§ **TRY IT**
The entries below are to be given back exactly, with images excluded.

(Collected data)
*** Begin section ***
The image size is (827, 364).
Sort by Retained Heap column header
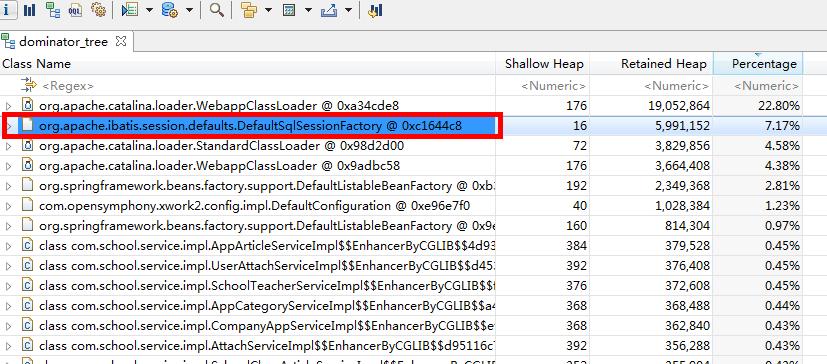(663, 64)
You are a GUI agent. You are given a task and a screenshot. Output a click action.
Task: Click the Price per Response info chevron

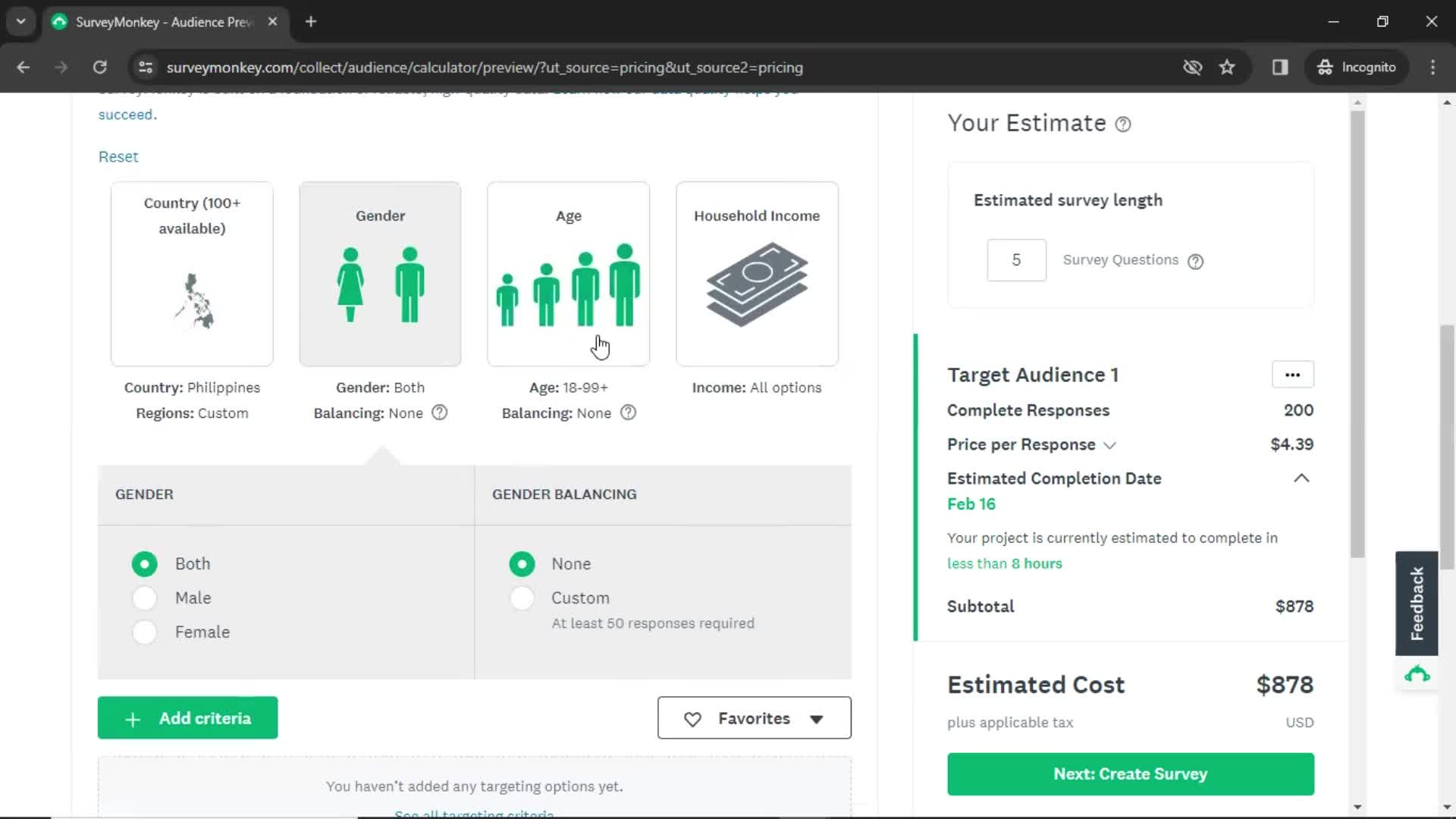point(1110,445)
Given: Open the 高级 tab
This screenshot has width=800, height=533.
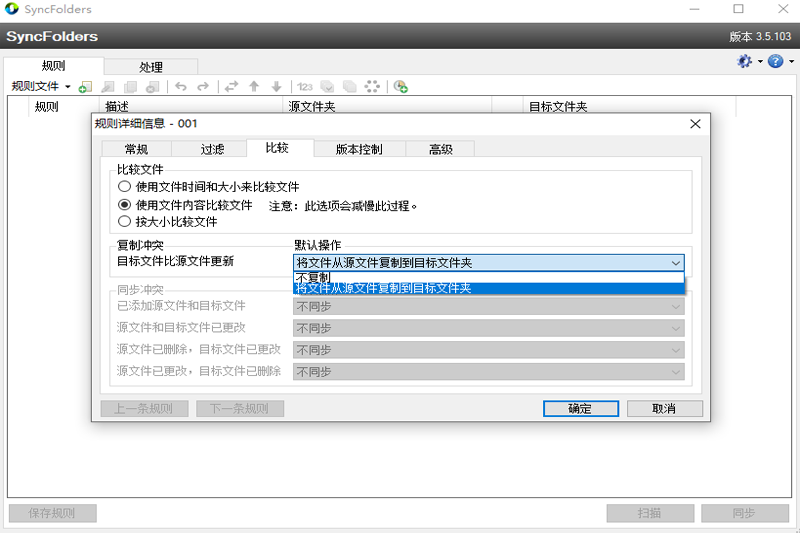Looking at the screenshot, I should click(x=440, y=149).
*** End section ***
§ **SOLUTION TO THE PROBLEM**
The image size is (827, 364).
Sort by Retained Heap column header
(663, 64)
You are a GUI agent. You are given a task and a screenshot. Output a click action.
Task: Click the Price per Response info chevron

point(1110,445)
Given: Open the 高级 tab
This screenshot has width=800, height=533.
Looking at the screenshot, I should click(x=440, y=149).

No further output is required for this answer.